Start of Block

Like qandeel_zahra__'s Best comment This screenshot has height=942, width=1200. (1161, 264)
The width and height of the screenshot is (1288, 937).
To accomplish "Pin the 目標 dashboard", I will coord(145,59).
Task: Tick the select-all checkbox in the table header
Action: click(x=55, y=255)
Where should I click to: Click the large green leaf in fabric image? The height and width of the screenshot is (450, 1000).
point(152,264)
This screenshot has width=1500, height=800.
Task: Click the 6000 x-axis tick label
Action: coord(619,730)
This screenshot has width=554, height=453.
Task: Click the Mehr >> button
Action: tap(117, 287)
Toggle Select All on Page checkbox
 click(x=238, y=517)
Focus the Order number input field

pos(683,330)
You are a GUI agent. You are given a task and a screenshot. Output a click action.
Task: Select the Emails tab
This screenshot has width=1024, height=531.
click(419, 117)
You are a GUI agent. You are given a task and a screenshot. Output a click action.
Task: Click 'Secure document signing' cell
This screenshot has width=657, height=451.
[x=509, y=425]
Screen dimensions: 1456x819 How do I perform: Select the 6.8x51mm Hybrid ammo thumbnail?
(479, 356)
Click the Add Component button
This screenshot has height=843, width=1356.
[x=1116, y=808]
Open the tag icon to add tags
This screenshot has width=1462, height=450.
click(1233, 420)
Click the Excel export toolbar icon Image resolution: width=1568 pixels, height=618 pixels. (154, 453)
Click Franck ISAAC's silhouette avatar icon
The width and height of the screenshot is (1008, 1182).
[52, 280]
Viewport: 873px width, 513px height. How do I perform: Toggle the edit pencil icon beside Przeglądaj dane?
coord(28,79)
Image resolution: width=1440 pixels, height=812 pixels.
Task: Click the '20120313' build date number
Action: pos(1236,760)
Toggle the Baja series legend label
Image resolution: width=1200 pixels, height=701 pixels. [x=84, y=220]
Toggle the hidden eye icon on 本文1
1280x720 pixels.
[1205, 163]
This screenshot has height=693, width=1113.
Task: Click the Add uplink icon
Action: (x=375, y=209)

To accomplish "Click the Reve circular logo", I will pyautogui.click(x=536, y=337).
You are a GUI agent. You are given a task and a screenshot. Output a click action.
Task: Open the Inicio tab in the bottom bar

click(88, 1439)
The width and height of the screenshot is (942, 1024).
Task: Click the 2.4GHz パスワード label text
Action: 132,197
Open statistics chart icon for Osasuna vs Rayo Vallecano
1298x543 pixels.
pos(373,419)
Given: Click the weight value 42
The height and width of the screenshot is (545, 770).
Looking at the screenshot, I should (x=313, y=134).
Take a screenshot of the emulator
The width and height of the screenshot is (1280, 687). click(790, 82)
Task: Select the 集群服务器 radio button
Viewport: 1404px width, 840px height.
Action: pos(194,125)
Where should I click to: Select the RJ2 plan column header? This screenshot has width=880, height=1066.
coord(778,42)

End of Block

**Try it**
Set down each record above without changing a single word.

**Solution below**
Like qandeel_zahra__'s Best comment This screenshot has height=942, width=1200. (1161, 264)
The width and height of the screenshot is (1288, 937).
To accomplish "Pin the 目標 dashboard", I will coord(145,59).
Task: Tick the select-all checkbox in the table header
Action: click(x=55, y=255)
Where should I click to: Click the large green leaf in fabric image? The height and width of the screenshot is (450, 1000).
point(152,264)
This screenshot has width=1500, height=800.
Task: Click the 6000 x-axis tick label
Action: coord(619,730)
This screenshot has width=554, height=453.
Task: Click the Mehr >> button
Action: tap(117, 287)
Toggle Select All on Page checkbox
 click(x=238, y=517)
Focus the Order number input field

pos(683,330)
You are a GUI agent. You are given a task and a screenshot. Output a click action.
Task: Select the Emails tab
This screenshot has width=1024, height=531.
click(419, 117)
You are a GUI agent. You are given a task and a screenshot. Output a click action.
Task: Click 'Secure document signing' cell
This screenshot has width=657, height=451.
[x=509, y=425]
Screen dimensions: 1456x819 How do I perform: Select the 6.8x51mm Hybrid ammo thumbnail?
(479, 356)
Click the Add Component button
This screenshot has height=843, width=1356.
[x=1116, y=808]
Open the tag icon to add tags
This screenshot has width=1462, height=450.
click(1233, 420)
Click the Excel export toolbar icon Image resolution: width=1568 pixels, height=618 pixels. (154, 453)
Click Franck ISAAC's silhouette avatar icon
The width and height of the screenshot is (1008, 1182).
[52, 280]
Viewport: 873px width, 513px height. How do I perform: Toggle the edit pencil icon beside Przeglądaj dane?
coord(28,79)
Image resolution: width=1440 pixels, height=812 pixels.
Task: Click the '20120313' build date number
Action: pos(1236,760)
Toggle the Baja series legend label
Image resolution: width=1200 pixels, height=701 pixels. [x=84, y=220]
Toggle the hidden eye icon on 本文1
1280x720 pixels.
[1205, 163]
This screenshot has height=693, width=1113.
Task: Click the Add uplink icon
Action: (x=375, y=209)

To accomplish "Click the Reve circular logo", I will pyautogui.click(x=536, y=337).
You are a GUI agent. You are given a task and a screenshot. Output a click action.
Task: Open the Inicio tab in the bottom bar

click(88, 1439)
The width and height of the screenshot is (942, 1024).
Task: Click the 2.4GHz パスワード label text
Action: 132,197
Open statistics chart icon for Osasuna vs Rayo Vallecano
1298x543 pixels.
pos(373,419)
Given: Click the weight value 42
The height and width of the screenshot is (545, 770).
Looking at the screenshot, I should (x=313, y=134).
Take a screenshot of the emulator
The width and height of the screenshot is (1280, 687). click(790, 82)
Task: Select the 集群服务器 radio button
Viewport: 1404px width, 840px height.
Action: pos(194,125)
Where should I click to: Select the RJ2 plan column header? This screenshot has width=880, height=1066.
coord(778,42)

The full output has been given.